The 4 possible outcomes of Kenya’s ICC cases

NAIROBI, Kenya, Jan 10 – By the end of next week, the six Kenyans who are facing charges before the International Criminal Court will know whether their cases will proceed to trial.

The presiding judge at the ICC Pre-Trial Chamber II Ekaterina Trendafilova and her colleagues Hans Peter-Kaul and Cuno Tarfusser will determine whether they think the prosecutor presented sufficient evidence for the charges to be confirmed.

According to international lawyer Godfrey Musila, “the standard of the evidence required in the Rome Statute is substantial ground to believe the suspects committed the crimes they have been charged with.”

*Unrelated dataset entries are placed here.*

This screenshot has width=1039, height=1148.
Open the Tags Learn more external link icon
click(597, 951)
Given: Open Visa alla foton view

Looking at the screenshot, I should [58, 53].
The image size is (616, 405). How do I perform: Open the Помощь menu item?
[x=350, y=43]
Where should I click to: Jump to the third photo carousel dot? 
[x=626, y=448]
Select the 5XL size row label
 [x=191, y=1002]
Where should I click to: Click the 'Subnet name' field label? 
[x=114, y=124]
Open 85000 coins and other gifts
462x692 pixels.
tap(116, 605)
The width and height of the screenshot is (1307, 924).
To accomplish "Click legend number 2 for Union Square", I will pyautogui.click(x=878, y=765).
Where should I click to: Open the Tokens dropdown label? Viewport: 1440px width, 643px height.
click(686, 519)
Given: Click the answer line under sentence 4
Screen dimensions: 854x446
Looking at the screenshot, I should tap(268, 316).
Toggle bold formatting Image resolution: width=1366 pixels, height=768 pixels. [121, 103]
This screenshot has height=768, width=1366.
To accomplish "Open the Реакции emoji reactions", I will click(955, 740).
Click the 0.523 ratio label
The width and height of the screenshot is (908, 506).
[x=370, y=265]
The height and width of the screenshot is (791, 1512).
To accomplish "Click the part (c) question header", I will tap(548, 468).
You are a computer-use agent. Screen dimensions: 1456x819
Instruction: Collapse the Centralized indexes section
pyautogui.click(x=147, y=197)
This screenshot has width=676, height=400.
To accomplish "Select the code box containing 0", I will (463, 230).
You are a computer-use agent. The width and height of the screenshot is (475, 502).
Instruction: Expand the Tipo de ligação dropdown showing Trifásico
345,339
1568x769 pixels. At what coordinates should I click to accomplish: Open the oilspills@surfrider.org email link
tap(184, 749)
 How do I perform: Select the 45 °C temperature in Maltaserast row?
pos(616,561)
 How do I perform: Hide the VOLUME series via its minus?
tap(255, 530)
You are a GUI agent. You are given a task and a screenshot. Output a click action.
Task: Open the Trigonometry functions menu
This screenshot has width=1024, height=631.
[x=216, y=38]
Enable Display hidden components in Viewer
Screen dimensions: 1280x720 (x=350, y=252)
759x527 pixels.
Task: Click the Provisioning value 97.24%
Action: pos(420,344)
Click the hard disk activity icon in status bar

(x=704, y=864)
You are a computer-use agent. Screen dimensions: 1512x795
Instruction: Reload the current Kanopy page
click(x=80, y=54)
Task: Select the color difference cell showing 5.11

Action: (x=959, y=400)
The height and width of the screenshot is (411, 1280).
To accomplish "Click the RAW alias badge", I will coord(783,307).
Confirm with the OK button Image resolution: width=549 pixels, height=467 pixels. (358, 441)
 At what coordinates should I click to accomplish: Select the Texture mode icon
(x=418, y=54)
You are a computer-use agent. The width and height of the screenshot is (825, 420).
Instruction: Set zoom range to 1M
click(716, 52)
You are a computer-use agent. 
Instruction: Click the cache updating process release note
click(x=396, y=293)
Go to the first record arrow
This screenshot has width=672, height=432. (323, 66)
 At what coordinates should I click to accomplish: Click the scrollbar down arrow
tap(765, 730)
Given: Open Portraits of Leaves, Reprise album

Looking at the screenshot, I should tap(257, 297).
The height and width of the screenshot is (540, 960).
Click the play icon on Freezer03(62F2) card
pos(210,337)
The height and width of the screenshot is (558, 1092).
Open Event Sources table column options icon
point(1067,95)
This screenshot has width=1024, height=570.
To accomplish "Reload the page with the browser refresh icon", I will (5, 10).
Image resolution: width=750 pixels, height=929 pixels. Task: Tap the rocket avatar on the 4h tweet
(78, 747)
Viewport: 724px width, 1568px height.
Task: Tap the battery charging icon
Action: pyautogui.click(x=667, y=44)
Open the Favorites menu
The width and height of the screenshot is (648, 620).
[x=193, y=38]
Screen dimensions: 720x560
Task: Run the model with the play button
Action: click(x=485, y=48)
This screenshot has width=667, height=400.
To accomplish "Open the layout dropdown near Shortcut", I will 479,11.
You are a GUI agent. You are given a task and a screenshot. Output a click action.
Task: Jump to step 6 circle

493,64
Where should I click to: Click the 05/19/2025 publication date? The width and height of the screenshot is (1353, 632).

In the first case, MPs William Ruto, Henry Kosgey and radio presenter Joshua arap Sang are facing three counts each of murder, forcible transfer of population and persecution of perceived supporters of President Mwai Kibaki in the 2007 General Election.

On the other hand, Deputy Prime Minister Uhuru Kenyatta, Head of Civil Service Francis Muthaura and Postmaster General Hussein Ali, are facing five charges each for murder, rape, forcible transfer of population, persecution and other inhumane acts during the 2008 post election violence that left 1,333 people dead and 350, 000 others displaced.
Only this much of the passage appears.